WordPress security myths

Here are some common WordPress security myths. Internet is full of bad tutorials, don’t waste time on those.

Hide or move wp-admin to prevent brute force attacks

If you search on WordPress security, moving or hiding the wp-admin is one common tip, and there are many plugins that can do this for you. Bots and scanners are activity looking for WordPress-installations and attempting a brute password attack on /wp-admin

This is method is what’s called “security by obscurity”. Relying on this is not real security and cannot see as a good solution.

A big downside of this method is that many plugins depend on the exact location of /wp-admin. You are risking of breaking plugins.

Besides this, the most of the attacks are using vulnerabilities in XML-RPC, and hiding wp-admin are useless.

However, I highly recommend a password attempt plugin to prevent a brute-force attack.

Changing wp-prefix of all tables

Another common tip is to change the wp_ -prefix of the WordPress-tables. The theory is that this will make an SQL-injection harder. In reality, this does not matter; it is just a waste of time.

If an attacker can query against information_schema.tables, he or she will get all info about tables, whatever fancy prefix you put in front of the names, again “security by obscurity”.

For the technical minded this is how a query could be executed.

FROM information_schema.TABLES WHERE
`TABLE_NAME` LIKE '%postmeta';

My site is so small; no one cares hacking it

No site is too small to attack, in fact, smaller sites tend to have worse security. Hackers usually use tools for scanning the Internet for potential victims. If you leave your site unprotected it just matters in hours before it gets the first attack.

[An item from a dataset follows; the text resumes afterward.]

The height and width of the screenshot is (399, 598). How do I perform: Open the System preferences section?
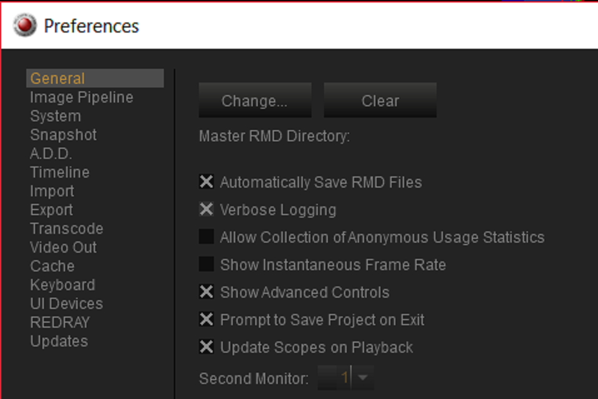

Why may you ask? There are a lot of use cases:

  • Sending spam
  • Improving SEO by linking to shady sites that sell drugs
  • Spreading malware to visitor
  • Installing scripts that can be used to a DDOS-attack. I have seen this behavior where attackers do nothing other than gaining access and waiting. One objective could be just waiting for to sell the information and use your site to create a DDOS-attack on other sites.


WordPress is a major platform today, 28% of the web is powered by WordPress. This does not mean that WordPress is less security, the popularity of makes the platform a big target.

There is nothing that beats keeping your WordPress-installation up to date and keeping an eye on this. Keep your WordPress updated, use a good password.